Microsoft retrieves Project Natick from the North Sea
In the Spring of 2018, Microsoft embarked upon an unusual project. A division of engineers and scientists under the name of Project Natick, hauled a watertight shipping container out to sea, off the coast of Scotland’s Orkney Islands and dropped it to the bottom of the ocean.
Inside the sealed container: a state of the art micro data centre. Project Natick’s data centre has spent the past two years gathering barnacles and algae on the ocean floor for the past two years. Earlier this summer, Microsoft announced on Monday, it finally saw the sunlight again.
Image by Jonathan Banks, courtesy of Microsoft Corporation
The retrieval marks the final stage in a project to prove the feasibility of underwater data centres. The results, Microsoft reveals, prove that the concept of underwater data centres is not only feasible, but logistically, environmentally and economically practical.
“We are populating the globe with edge devices, large and small,” said William Chappell, vice president of mission systems for Azure. “To learn how to make data centres reliable enough not to need human touch is a dream of ours.”
More than 50% of the world’s population lives within 120 miles of the coast. The ability to place data centres underwater in coastal regions would ensure increased local connectivity. The ocean floor is also a consistent and cheap source of empty real estate, at a time when land prices are spiking around the world.
Most importantly, however, the consistently low temperatures under the sea would allow underwater data centres to take energy efficient cooling to a new level. Microsoft notes that such facilities could “leverage heat-exchange plumbing such as that found on submarines.”
“We are now at the point of trying to harness what we have done as opposed to feeling the need to go and prove out some more,” Cutler added. “We have done what we need to do. Natick is a key building block for the company to use if it is appropriate.”

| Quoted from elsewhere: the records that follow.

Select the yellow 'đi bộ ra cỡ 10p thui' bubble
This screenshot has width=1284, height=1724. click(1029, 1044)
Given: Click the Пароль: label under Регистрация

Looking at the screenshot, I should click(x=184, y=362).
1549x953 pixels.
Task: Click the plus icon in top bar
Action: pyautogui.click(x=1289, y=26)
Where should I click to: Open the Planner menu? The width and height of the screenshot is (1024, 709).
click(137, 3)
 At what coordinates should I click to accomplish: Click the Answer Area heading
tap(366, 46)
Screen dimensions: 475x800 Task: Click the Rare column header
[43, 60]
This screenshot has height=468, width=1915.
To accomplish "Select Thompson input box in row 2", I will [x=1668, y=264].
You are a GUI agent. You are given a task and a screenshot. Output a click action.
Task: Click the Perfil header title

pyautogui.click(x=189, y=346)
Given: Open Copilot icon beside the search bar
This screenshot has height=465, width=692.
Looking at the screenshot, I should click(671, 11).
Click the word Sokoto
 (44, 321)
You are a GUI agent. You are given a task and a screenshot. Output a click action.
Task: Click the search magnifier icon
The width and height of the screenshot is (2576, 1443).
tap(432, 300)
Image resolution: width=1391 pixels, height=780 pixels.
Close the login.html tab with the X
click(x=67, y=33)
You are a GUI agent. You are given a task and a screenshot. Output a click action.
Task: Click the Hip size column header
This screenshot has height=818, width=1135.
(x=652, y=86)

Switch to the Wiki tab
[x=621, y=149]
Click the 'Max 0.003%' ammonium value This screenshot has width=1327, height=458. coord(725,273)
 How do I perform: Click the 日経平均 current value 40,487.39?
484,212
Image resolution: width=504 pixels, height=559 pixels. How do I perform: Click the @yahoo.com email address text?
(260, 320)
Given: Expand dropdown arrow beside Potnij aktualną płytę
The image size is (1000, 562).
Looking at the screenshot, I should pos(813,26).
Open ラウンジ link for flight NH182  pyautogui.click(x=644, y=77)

It's undetermined how Microsoft will use this newly proven technology, but the company has said that the next step in its adoption depends on the potential to scale up underwater data centres, with the eventual goal of supporting the full suite of Microsoft Azure cloud services using a network of containers the size of the Orkney facility.
“As we are moving from generic cloud computing to cloud and edge computing, we are seeing more and more need to have smaller datacenters located closer to customers instead of these large warehouse datacenters out in the middle of nowhere,” said Spencer Fowers, a principal member of technical staff for Microsoft’s Special Projects research group.